### [Exercise aim]
Identify each line below that contains the word "element", and copy those lines in full.

### [The data]
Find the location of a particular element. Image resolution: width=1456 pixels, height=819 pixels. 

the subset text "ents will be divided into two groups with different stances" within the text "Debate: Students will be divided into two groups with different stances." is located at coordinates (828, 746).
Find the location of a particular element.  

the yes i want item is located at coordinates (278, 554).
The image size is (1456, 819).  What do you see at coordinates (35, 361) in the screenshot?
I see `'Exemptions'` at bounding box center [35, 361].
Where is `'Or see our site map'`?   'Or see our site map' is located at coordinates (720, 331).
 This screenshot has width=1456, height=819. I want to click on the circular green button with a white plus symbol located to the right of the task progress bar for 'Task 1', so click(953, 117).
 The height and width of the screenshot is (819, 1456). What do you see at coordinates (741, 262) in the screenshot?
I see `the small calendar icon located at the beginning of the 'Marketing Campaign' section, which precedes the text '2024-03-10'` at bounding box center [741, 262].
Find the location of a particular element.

### [Problem solution]
Find the location of a particular element. Image resolution: width=1456 pixels, height=819 pixels. 
Find the location of a particular element.  
Find the location of a particular element.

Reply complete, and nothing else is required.